** Opening MATERIAL FOR THIS TASK block **

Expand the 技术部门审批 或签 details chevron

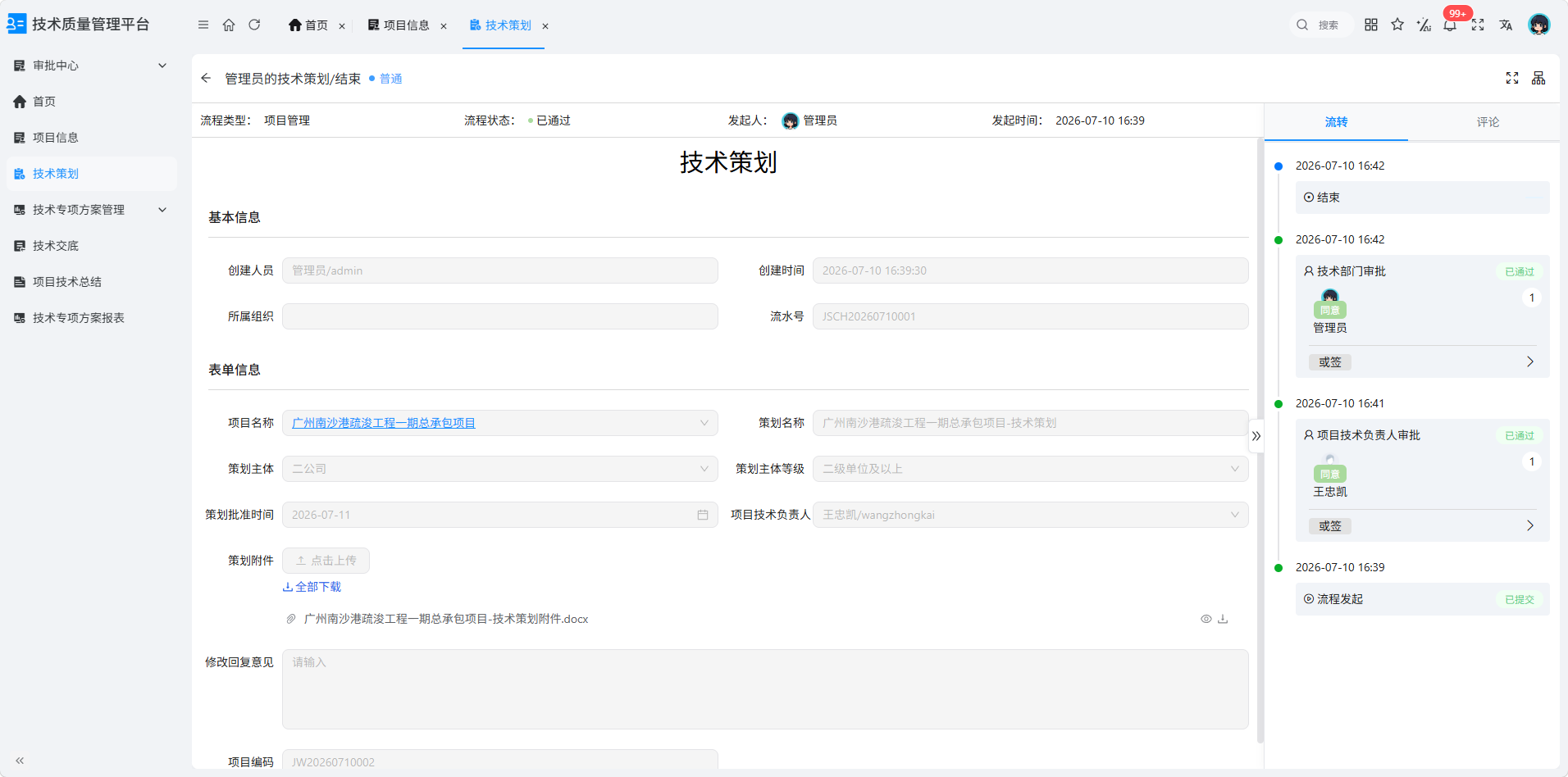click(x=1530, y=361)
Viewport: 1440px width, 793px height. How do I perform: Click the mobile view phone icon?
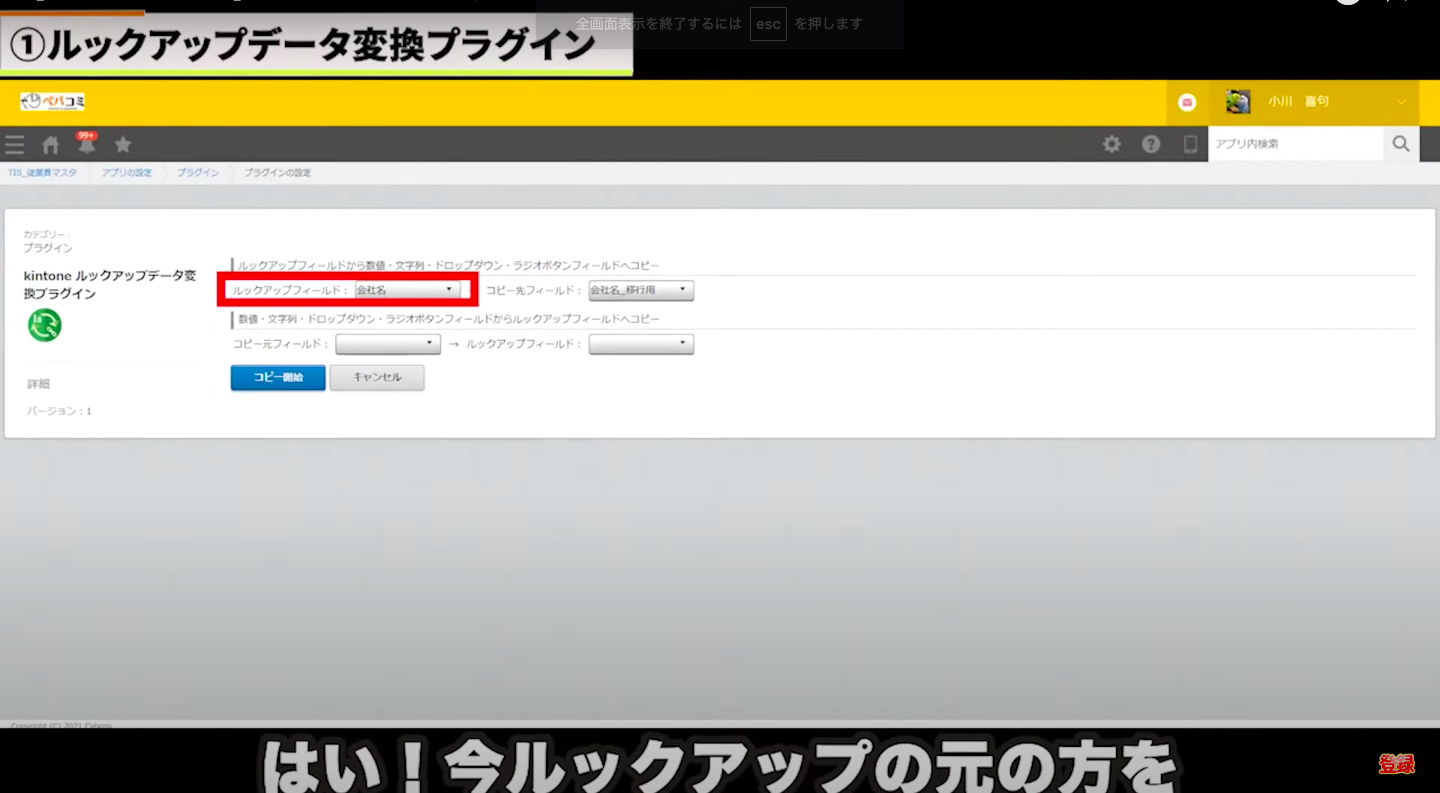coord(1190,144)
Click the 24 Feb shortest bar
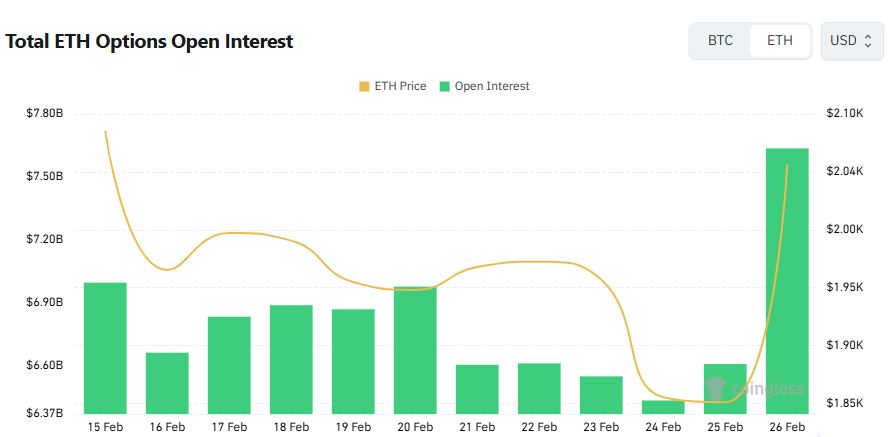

** Closing MATERIAL FOR THIS TASK block **

PROBLEM TO WORK ON:
Your reply should repeat the entries above exactly, leaving the pictures out.

ANSWER TO THIS PROBLEM:
Expand the 技术部门审批 或签 details chevron

click(x=1530, y=361)
Viewport: 1440px width, 793px height. How do I perform: Click the mobile view phone icon?
coord(1190,144)
Click the 24 Feb shortest bar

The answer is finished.